Unifor has launched an investigation into its president Jerry Dias

(Toronto) A day after Unifor President Jerry Dias announced his sudden retirement due to health reasons, the national union revealed Monday that it had been investigating him since late January.

Updated yesterday at 5:35 p.m.

Tara Deschamps
The Canadian Press

Canada’s largest private sector union said in a statement Monday that Secretary-Treasurer Lana Payne received a complaint Jan. 26 alleging Dias violated Unifor’s constitution and rules.

The union, which represents 315,000 workers in Canada, did not release details of the complaint, but said Mr. Dias was informed of an independent investigation, which is underway, on January 29, and that he had taken sick leave on February 6.

He was due to retire next August at the Unifor convention, but he informed the national executive board of his immediate retirement last Friday. He then specified that he continued to face health problems, indicated the union on Sunday when announcing the news.

“After eight and a half years, I can proudly say that we have built a great organization and made Unifor the influential and successful union it is today,” he wrote in the press release on Sunday.

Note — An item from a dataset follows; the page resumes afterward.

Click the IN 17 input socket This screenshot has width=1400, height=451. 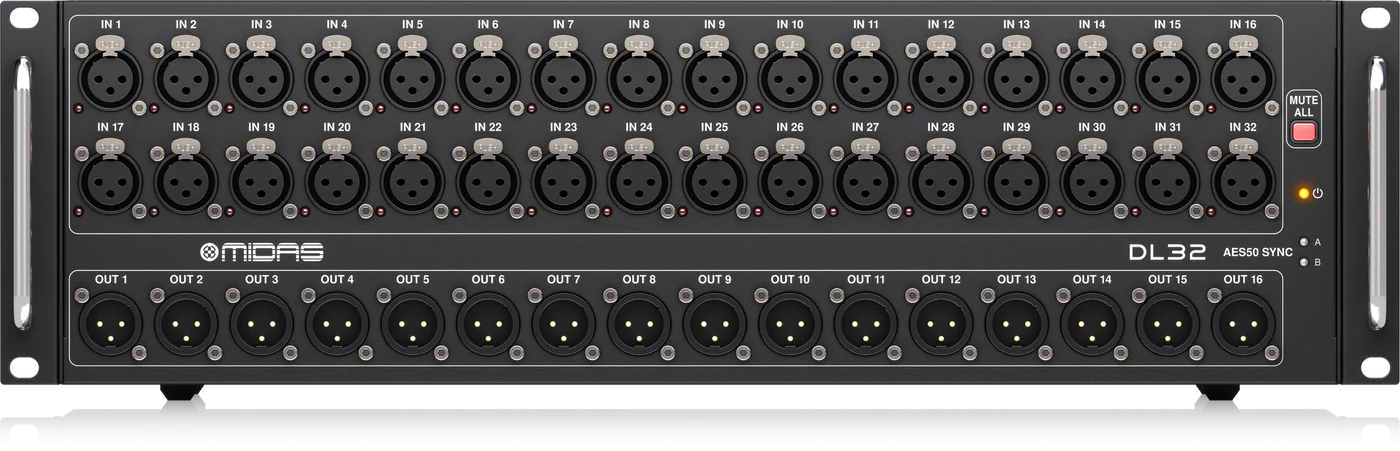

I have full confidence that the leaders, staff and locals will continue to make Unifor a bold and progressive force for workers from coast to coast. »

The union declined to comment on the case until it receives the investigation report, expected “in the near future”, it says. Unifor’s national executive board plans to discuss the issue at a meeting on March 21.

In Quebec, Unifor has nearly 55,000 members and is affiliated with the Quebec Federation of Labor (FTQ).

A tough and resolute leader

Mr. Dias, who had led the union since 2013, had been re-elected in 2016 and 2019. He was known to be a tough and resolute union leader, ready to do anything to guarantee job security, gains and workers’ rights .

Dimitry Anastakis of the University of Toronto credits Dias with revitalizing Unifor, which he says is now in better shape. But he admits the investigation could damage his reputation. “It’s not (the exit) that you want, and as someone who supports ordinary workers, as we all should be, it does not help,” said the professor of business history Canadian.

News of the investigation is particularly “disappointing” because many unions have a history of internal scandals, he adds, and Mr. Dias had appeared to be reversing that trend — he was “pugnacious, down-to-earth, and an advocate for the regular guy”.

Mr. Dias took over as Unifor leader in 2013, following the merger of the Canadian Auto Workers union and the Communications, Energy and Paperworkers Union of Canada. But his union involvement had begun long before that. The son of union activists, he followed in the footsteps of his father, who was local president at aircraft manufacturer De Havilland in the 1960s and 1970s. Son Dias replaced his father in that role in 1987.

Jerry Dias was a key figure in the negotiation of the Canada-United States-Mexico Agreement, but one of his greatest victories came in Oshawa. It was there that General Motors of Canada announced it would close an assembly plant that employed about 2,600 unionized Unifor workers by the end of 2019.

Furious, Mr. Dias called for a boycott of GM vehicles made in Mexico, as part of a campaign to save the plant. He also released Doug Ford’s home phone number and invited British singer Sting to perform outside the factory in solidarity with the workers.

His efforts paid off in 2020 when, in a dramatic turnaround, GM announced it would reopen the plant, invest up to $1.3 billion and hire up to 1,700 workers.

That year, Mr. Dias also fought for the rights of workers at the Co-Op Refinery in Saskatchewan. He did so with such enthusiasm that he was arrested and faced mischief charges, after Unifor implemented lockdowns as tensions over the pension plan escalated.

Last December, Doug Ford named him chair of the Premier’s Council for American Trade and Industrial Competitiveness, a task force aimed at protecting Ontario’s auto industry.